**** Data for processing ****

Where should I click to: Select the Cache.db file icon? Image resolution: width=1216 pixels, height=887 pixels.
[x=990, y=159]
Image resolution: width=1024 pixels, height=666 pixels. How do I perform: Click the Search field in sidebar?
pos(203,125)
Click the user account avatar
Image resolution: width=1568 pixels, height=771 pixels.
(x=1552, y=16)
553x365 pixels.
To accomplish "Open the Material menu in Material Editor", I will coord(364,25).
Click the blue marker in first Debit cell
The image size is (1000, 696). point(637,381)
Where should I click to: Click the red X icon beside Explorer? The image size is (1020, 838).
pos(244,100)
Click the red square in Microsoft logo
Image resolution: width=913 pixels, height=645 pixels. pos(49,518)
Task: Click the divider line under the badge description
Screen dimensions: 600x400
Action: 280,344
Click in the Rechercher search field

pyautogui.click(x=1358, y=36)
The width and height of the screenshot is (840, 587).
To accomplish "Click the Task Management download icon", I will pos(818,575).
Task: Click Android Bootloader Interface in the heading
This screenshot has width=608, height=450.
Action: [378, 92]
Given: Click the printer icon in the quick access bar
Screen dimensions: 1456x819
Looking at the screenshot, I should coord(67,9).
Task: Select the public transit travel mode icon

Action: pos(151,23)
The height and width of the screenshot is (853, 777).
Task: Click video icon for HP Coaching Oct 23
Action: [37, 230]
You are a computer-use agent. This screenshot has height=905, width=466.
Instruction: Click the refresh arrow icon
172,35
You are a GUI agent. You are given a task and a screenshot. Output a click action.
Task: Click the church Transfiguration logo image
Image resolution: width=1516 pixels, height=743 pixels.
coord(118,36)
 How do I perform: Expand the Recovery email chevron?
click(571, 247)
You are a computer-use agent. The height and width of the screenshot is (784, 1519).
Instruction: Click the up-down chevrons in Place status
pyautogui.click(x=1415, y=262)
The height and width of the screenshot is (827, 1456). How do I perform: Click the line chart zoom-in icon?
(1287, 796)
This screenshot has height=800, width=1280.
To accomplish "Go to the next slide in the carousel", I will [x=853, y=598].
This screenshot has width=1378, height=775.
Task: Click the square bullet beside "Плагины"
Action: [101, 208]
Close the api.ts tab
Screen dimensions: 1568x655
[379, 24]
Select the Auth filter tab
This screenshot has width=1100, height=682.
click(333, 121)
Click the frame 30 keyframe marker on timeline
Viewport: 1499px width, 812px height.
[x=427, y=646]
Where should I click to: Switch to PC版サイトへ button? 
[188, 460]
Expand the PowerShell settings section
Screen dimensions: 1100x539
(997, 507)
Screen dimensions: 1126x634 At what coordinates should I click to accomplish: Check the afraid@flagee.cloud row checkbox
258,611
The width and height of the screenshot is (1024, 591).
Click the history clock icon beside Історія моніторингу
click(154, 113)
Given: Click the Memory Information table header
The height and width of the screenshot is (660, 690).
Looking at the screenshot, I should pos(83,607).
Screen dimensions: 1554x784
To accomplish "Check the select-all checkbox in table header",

****

Action item. Would you return all lines from the preceding listing that contain the word "computer"?

Your solution.
You are a computer-use agent. This screenshot has height=905, width=466.
You are a computer-use agent. The height and width of the screenshot is (784, 1519).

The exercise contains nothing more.